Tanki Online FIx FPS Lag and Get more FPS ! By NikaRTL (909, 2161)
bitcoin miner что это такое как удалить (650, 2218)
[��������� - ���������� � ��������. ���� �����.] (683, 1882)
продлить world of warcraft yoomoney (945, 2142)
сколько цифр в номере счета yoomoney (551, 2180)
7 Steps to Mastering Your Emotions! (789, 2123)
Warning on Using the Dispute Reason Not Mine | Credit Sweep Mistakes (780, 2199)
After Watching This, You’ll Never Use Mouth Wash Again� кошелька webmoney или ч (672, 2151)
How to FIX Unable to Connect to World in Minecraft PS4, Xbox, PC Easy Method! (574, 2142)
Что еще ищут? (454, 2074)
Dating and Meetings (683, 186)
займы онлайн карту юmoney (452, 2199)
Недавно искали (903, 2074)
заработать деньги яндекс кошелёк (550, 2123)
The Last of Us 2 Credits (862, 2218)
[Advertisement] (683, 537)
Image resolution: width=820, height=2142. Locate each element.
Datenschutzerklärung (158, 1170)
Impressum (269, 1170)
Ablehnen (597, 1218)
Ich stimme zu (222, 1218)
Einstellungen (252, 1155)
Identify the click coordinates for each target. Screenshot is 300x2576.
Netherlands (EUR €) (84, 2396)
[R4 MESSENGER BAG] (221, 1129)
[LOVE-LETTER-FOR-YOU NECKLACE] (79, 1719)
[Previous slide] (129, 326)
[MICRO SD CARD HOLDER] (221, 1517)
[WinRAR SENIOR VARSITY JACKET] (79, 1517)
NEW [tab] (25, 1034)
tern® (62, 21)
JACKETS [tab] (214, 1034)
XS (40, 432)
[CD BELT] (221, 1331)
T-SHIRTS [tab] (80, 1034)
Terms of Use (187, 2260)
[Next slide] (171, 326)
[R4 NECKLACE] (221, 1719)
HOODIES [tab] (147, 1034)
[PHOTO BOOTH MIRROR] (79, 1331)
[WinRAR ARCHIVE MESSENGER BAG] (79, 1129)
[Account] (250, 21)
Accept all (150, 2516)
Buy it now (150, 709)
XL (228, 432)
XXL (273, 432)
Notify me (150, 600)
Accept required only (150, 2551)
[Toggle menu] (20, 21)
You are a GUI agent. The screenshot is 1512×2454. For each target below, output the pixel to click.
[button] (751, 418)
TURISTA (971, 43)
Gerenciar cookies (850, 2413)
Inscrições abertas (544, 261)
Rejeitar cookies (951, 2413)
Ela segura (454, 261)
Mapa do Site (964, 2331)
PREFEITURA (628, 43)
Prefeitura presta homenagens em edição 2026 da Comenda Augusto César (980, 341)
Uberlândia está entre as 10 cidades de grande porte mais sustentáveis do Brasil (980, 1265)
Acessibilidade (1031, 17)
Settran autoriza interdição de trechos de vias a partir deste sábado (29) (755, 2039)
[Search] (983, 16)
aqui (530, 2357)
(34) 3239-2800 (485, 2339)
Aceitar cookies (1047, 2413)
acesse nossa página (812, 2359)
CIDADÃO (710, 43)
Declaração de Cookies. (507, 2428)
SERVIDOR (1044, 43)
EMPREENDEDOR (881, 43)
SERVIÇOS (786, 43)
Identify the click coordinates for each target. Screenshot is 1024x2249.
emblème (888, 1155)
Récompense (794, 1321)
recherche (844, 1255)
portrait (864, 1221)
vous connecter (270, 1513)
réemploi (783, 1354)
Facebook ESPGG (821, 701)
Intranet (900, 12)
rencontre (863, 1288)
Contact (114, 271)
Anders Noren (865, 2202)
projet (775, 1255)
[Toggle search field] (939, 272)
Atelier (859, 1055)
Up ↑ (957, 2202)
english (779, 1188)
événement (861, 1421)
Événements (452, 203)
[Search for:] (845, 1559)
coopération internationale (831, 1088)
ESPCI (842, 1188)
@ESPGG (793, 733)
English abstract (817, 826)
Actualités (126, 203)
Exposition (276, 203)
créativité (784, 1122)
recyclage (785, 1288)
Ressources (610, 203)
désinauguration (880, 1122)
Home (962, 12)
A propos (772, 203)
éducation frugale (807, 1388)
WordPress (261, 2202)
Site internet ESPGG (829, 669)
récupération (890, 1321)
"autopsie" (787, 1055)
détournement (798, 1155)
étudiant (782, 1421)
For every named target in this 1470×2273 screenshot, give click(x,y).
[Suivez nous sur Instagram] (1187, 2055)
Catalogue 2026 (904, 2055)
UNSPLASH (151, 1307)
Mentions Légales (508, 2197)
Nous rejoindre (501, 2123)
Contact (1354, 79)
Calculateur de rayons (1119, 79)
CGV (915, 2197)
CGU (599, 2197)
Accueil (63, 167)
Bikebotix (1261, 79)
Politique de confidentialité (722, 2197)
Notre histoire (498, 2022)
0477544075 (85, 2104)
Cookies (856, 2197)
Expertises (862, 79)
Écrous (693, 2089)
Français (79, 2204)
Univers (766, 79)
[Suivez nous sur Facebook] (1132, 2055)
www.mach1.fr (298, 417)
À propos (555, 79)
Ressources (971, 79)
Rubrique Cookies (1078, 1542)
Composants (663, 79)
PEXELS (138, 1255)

——————————

TASK DIRECTIONS
Working through the records above, copy each line in which "coordinates" is found.

SOLUTION TO THE PROBLEM
Identify the click coordinates for each target. Screenshot is 300x2576.
Identify the click coordinates for each target. Screenshot is 1024x2249.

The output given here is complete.